> **Exercise objective**:
Please render the listing as a numbered list, starting at the line that contains "You are a computer-use" and stopping after the line that contains "point(347,421)". Leave out blank lines and pictures.

── Information shown

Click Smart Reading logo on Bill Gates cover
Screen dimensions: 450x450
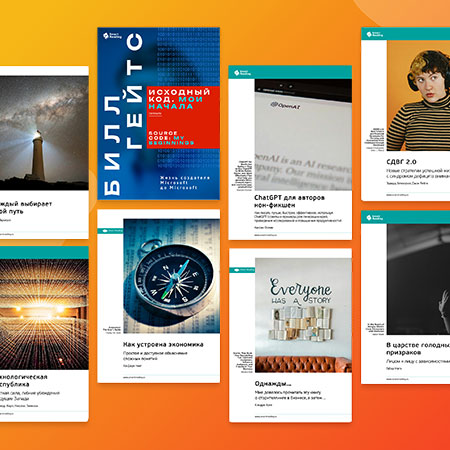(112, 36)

────
── Information shown

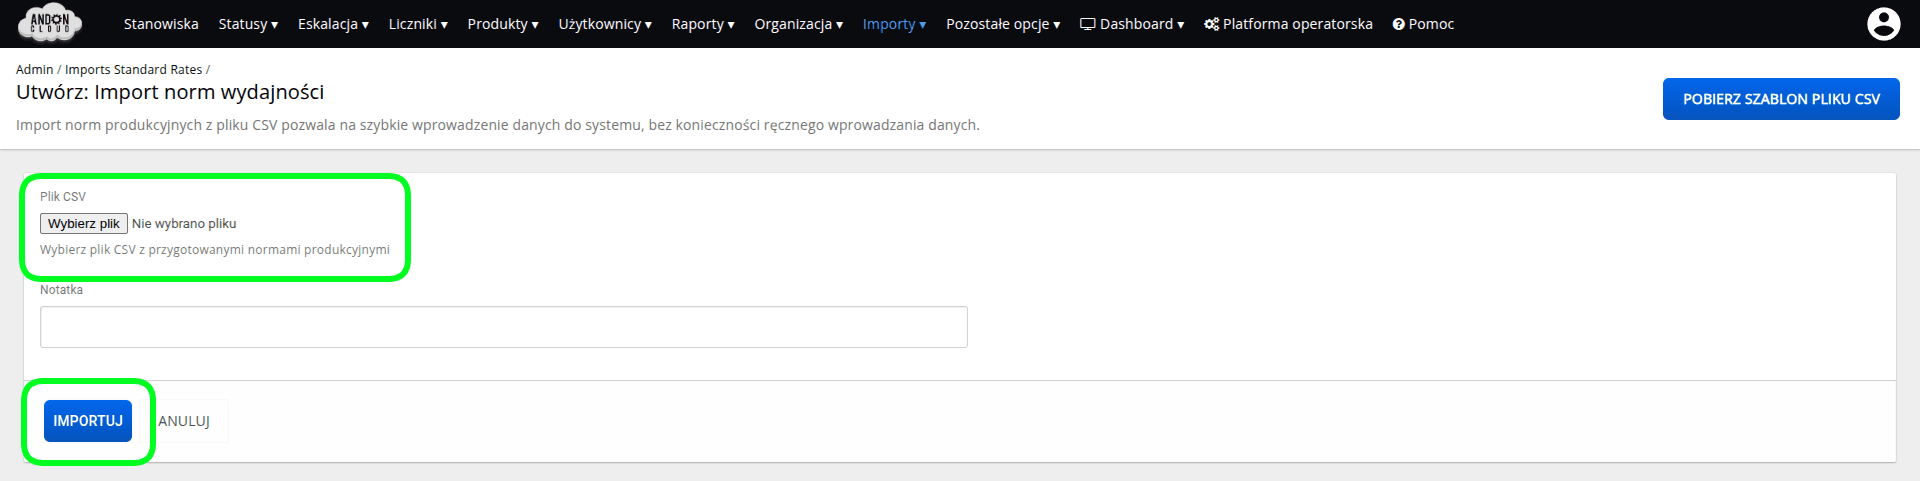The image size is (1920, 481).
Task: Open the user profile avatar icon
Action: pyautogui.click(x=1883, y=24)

────
── Information shown

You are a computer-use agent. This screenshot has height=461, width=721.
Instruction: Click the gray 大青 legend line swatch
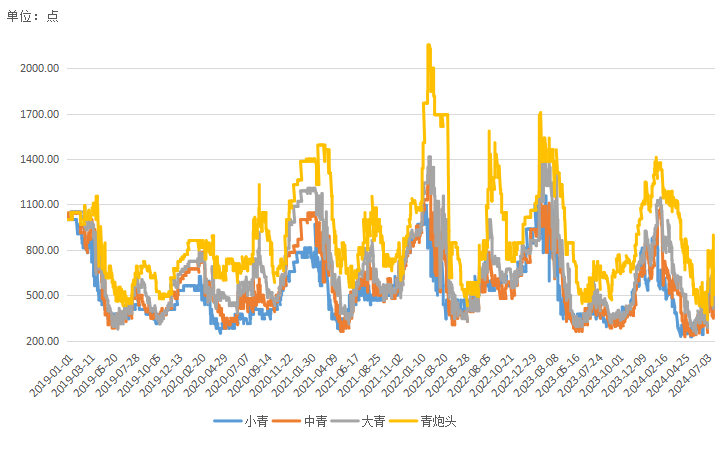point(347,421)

────

> **Solution**:
1. You are a computer-use agent. This screenshot has height=461, width=721.
2. Instruction: Click the gray 大青 legend line swatch
3. point(347,421)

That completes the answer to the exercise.